Figure 2: Qualitative results on synthetic and real-world videos: SP4D produces temporally and spatially consistent kinematic part decompositions across diverse object categories and motions.

Figure 4: Visual comparison of part segmentation: SP4D (middle row) yields more structured, articulation-aligned, and view-consistent decompositions than SAM2 (bottom row).

User studies further corroborate the superiority of SP4D in terms of part clarity, view consistency, and rigging suitability, with average ratings exceeding 4.2/5, compared to <2 for baselines.

3D Segmentation and Rigging

SP4D outperforms SOTA 3D segmentation methods in both segmentation accuracy and rigging precision. On the KinematicParts20K test set, SP4D achieves mIoU of 0.64 and rigging precision of 72.7, compared to 0.15/0.13 mIoU and 63.7/64.3 precision for Segment Any Mesh and UniRig, respectively. In user studies on animation plausibility for generated objects, SP4D is rated significantly higher than auto-rigging baselines.

Ablation and Architectural Analysis

Ablation studies confirm that both the BiDiFuse module and the contrastive part consistency loss are essential for robust, temporally and spatially consistent kinematic part segmentation. The dual-branch architecture with cross-modal fusion outperforms single-branch alternatives, which suffer from cross-task interference and degraded consistency.

Implications and Future Directions

SP4D demonstrates that kinematic part decomposition can be learned from 2D multi-view supervision using diffusion models, without reliance on category-specific priors or explicit skeleton templates. This enables robust generalization to novel object categories, rare articulated poses, and both synthetic and real-world data. The approach substantially reduces manual rigging effort, democratizing access to animation-ready 3D assets for creators in diverse domains.

Figure 5: User paper interface for evaluating multi-view kinematic part segmentation, focusing on part consistency, structural correctness, and motion coherence.

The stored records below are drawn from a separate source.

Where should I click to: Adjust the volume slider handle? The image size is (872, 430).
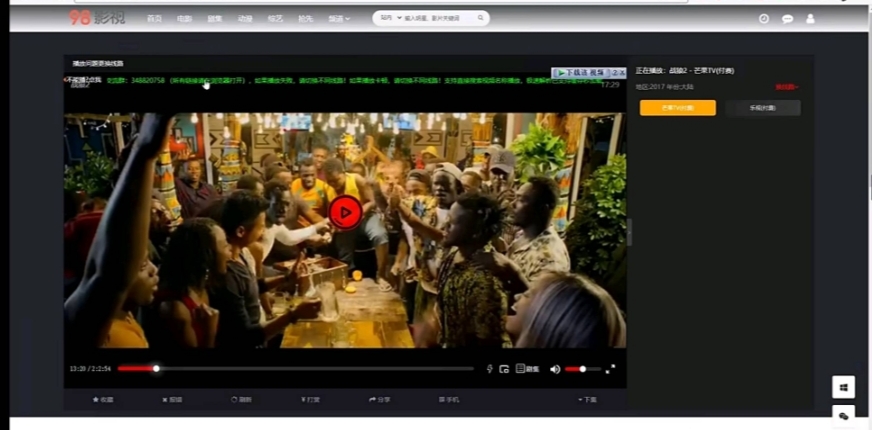point(582,369)
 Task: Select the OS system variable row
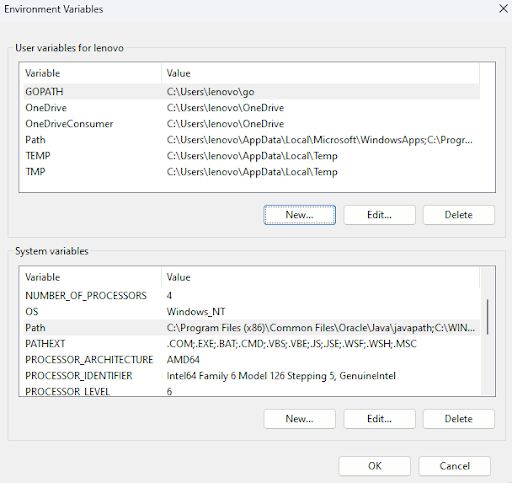click(x=252, y=312)

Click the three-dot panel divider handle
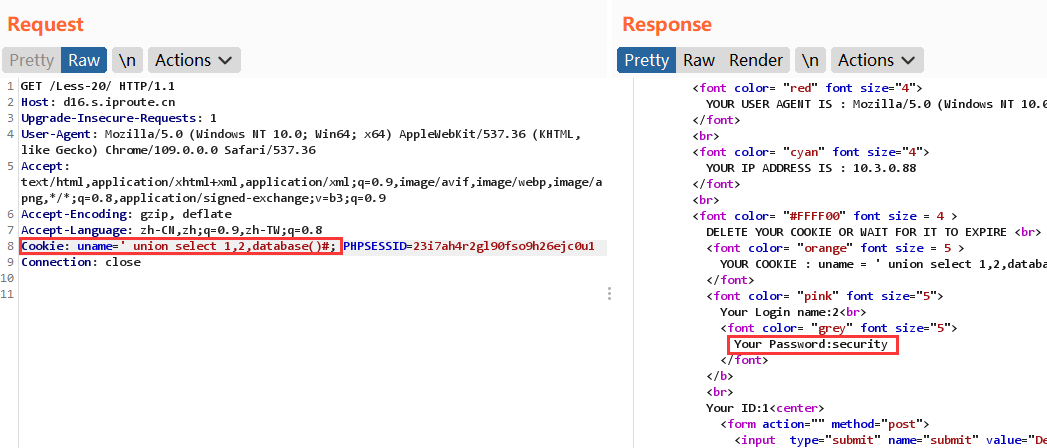[x=610, y=293]
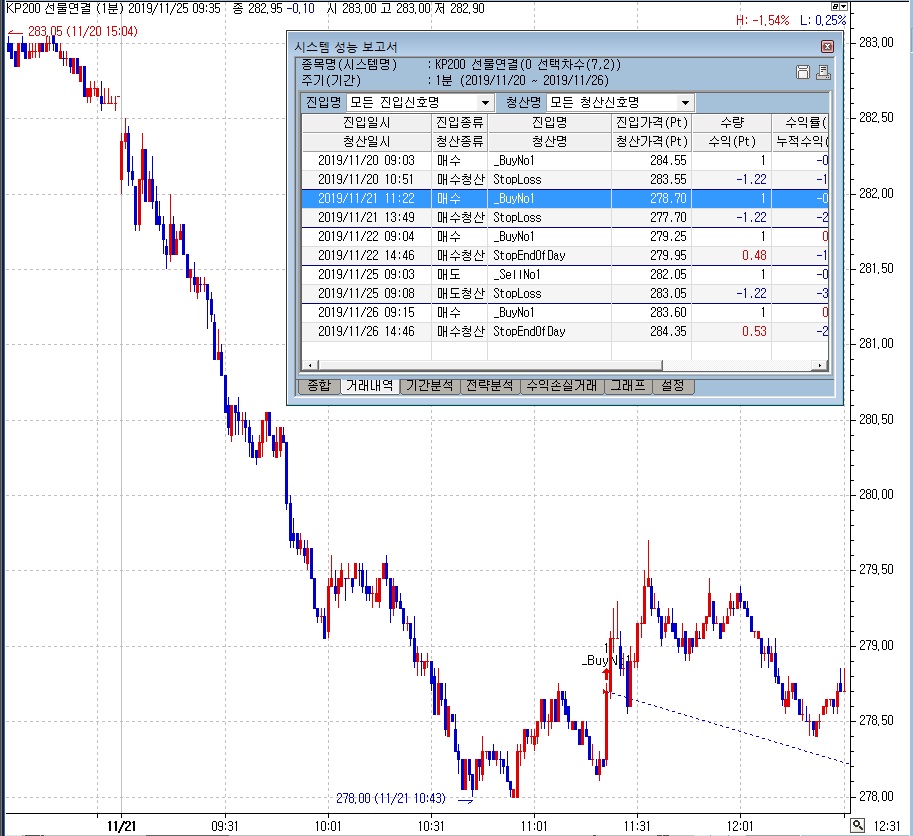This screenshot has width=913, height=836.
Task: Click the chart layout icon at top right
Action: 836,6
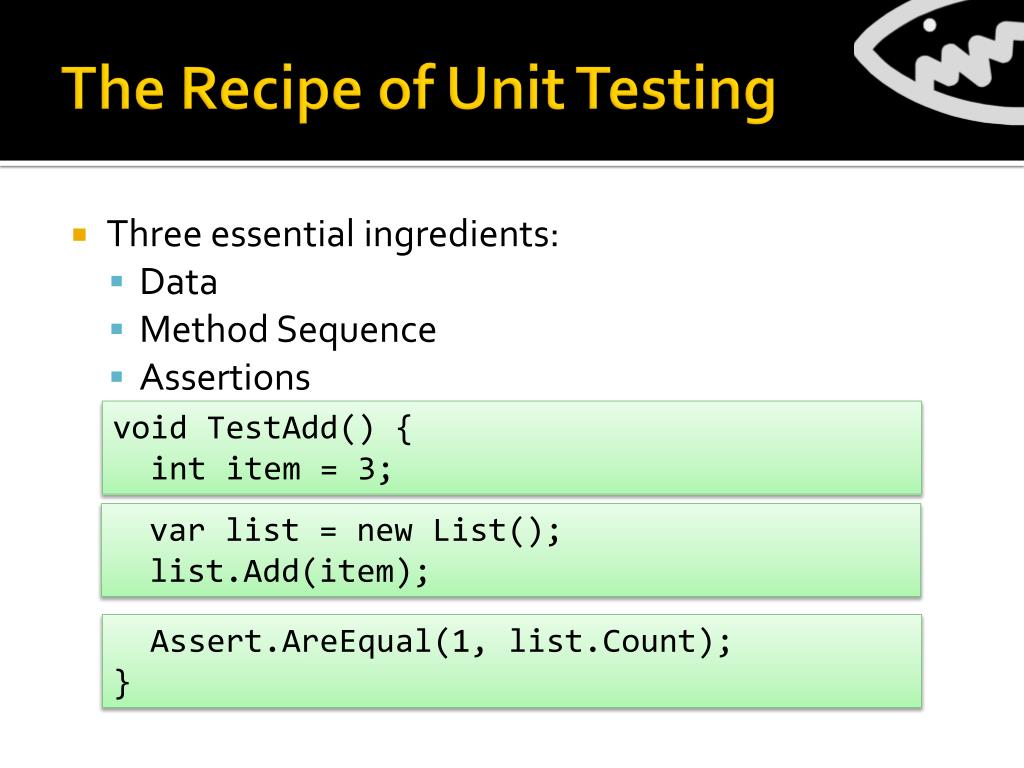Select the Method Sequence bullet item

click(x=288, y=330)
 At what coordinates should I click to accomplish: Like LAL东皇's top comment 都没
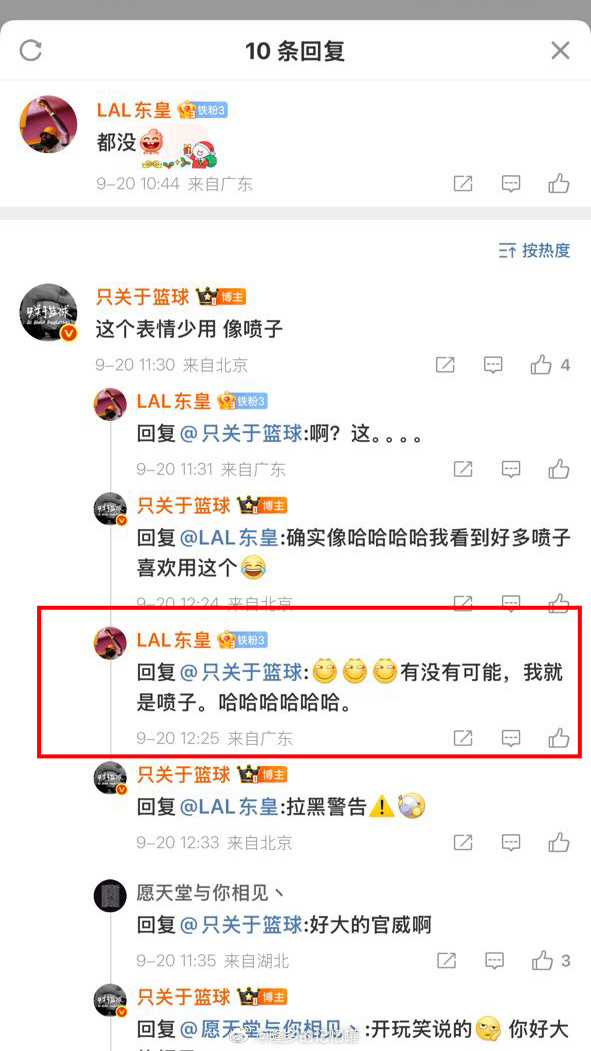pos(559,183)
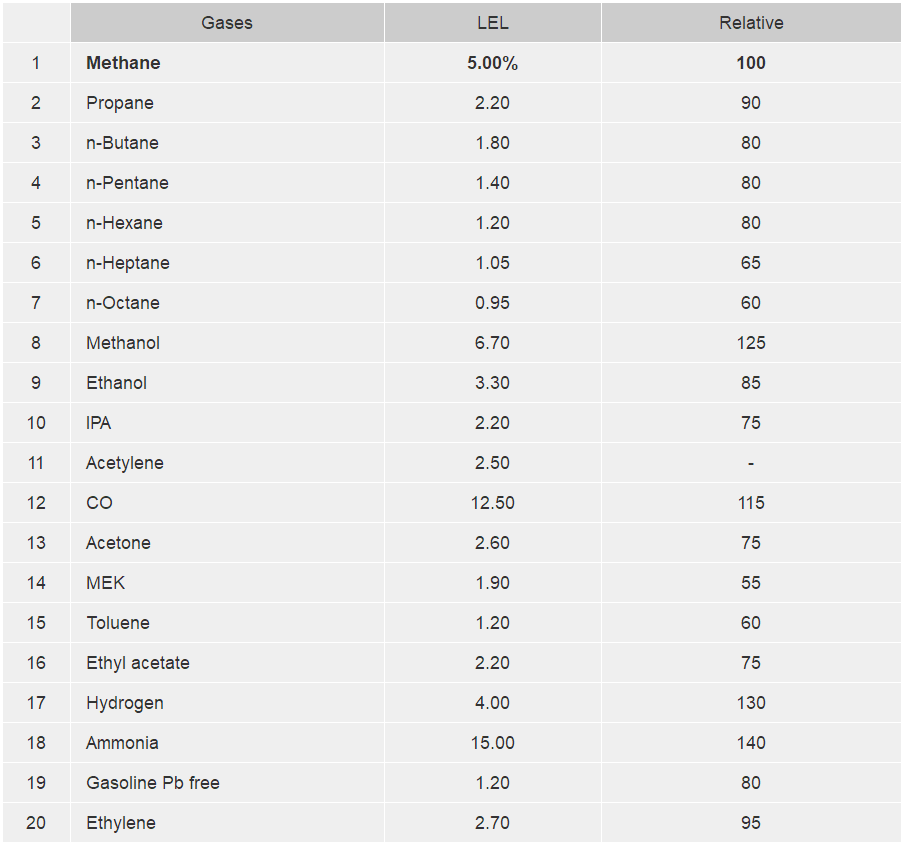Click the Gases column header

click(227, 23)
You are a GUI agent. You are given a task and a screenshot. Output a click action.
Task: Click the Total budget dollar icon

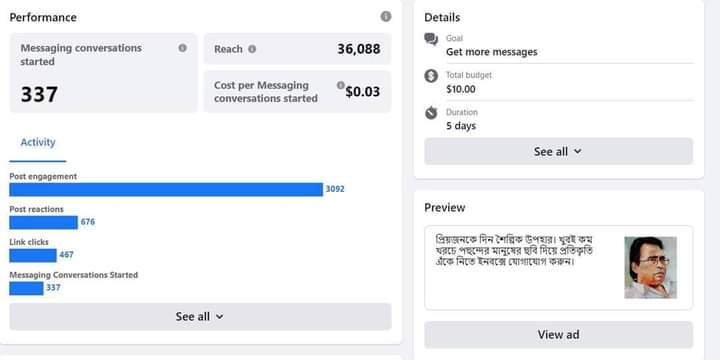[431, 76]
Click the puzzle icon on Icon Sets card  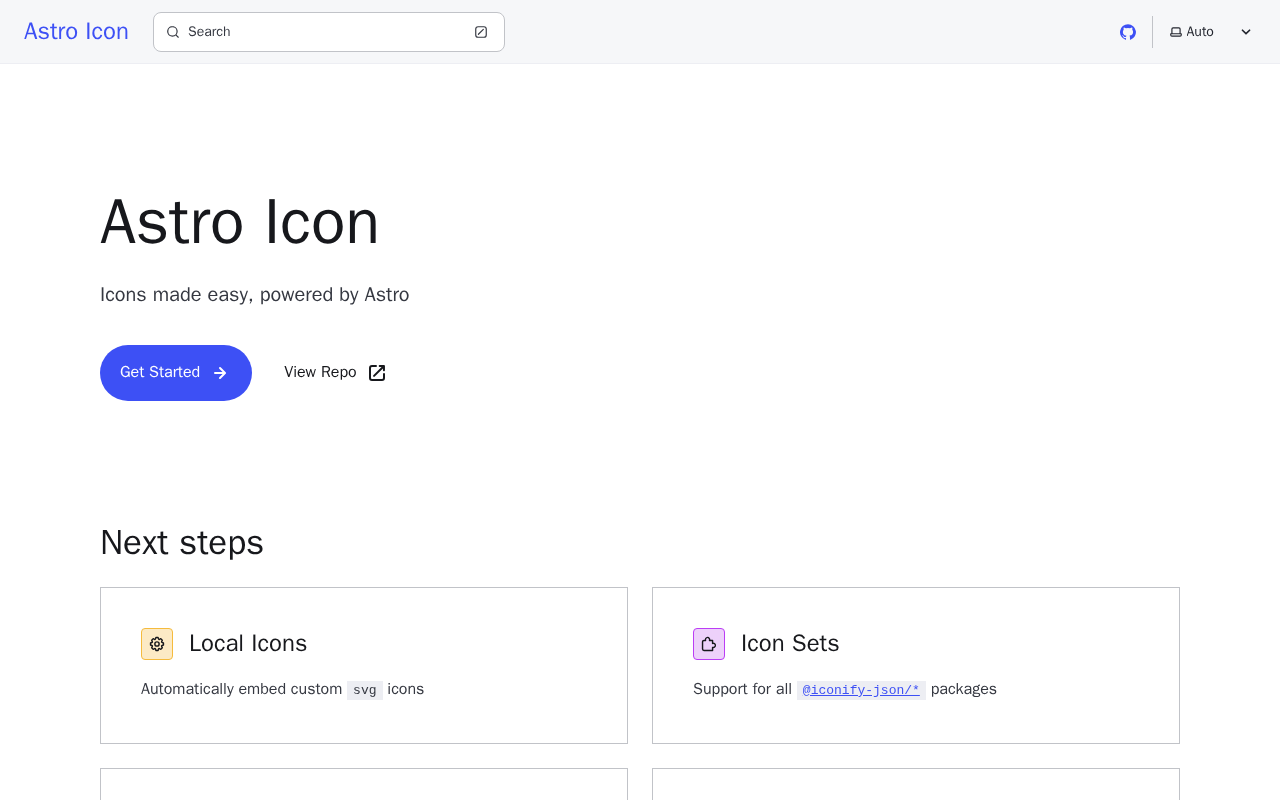click(709, 644)
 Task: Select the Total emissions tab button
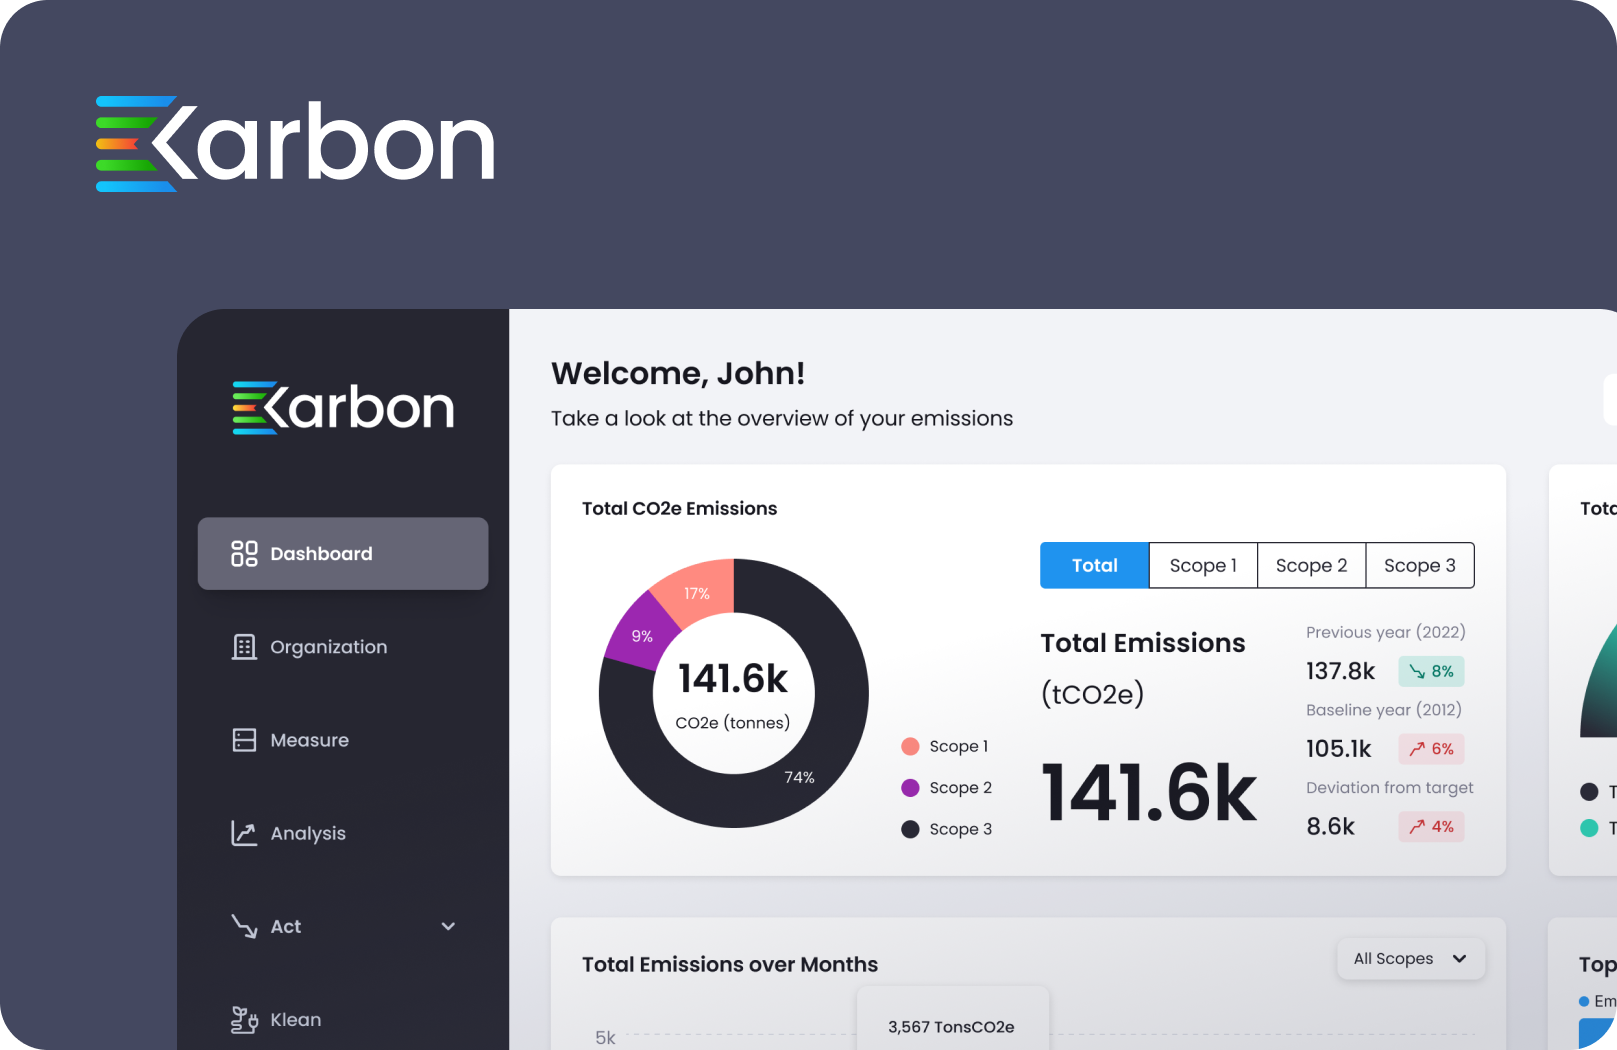coord(1094,566)
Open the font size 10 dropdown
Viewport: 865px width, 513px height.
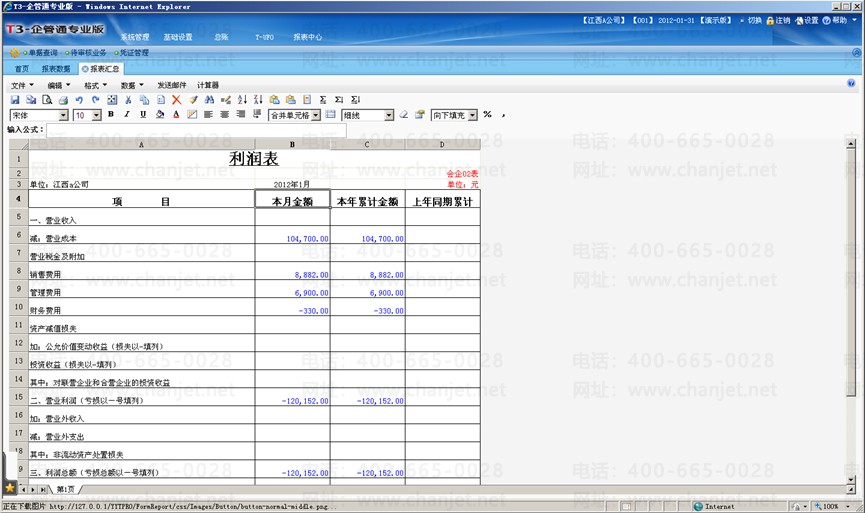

However, SP4D inherits certain limitations from its backbone, including restricted camera parameterization (azimuth/elevation only) and single-object scene assumptions. Extending the framework to support full 6-DoF camera motion, multi-object scenarios, and more complex articulation remains an open research direction. Integrating lightweight structural priors or explicit skeleton extraction could further enhance downstream animation capabilities.

Conclusion

SP4D introduces a principled, diffusion-based framework for joint RGB and kinematic part video generation from monocular input, closing a key gap in the 3D content creation pipeline. By leveraging a dual-branch architecture, spatial color encoding, cross-modal fusion, and contrastive consistency loss, SP4D achieves state-of-the-art performance in kinematic part segmentation and rigging, with strong generalization across domains. The method paves the way for scalable, category-agnostic, and animation-ready 3D asset generation, with broad implications for graphics, vision, and robotics.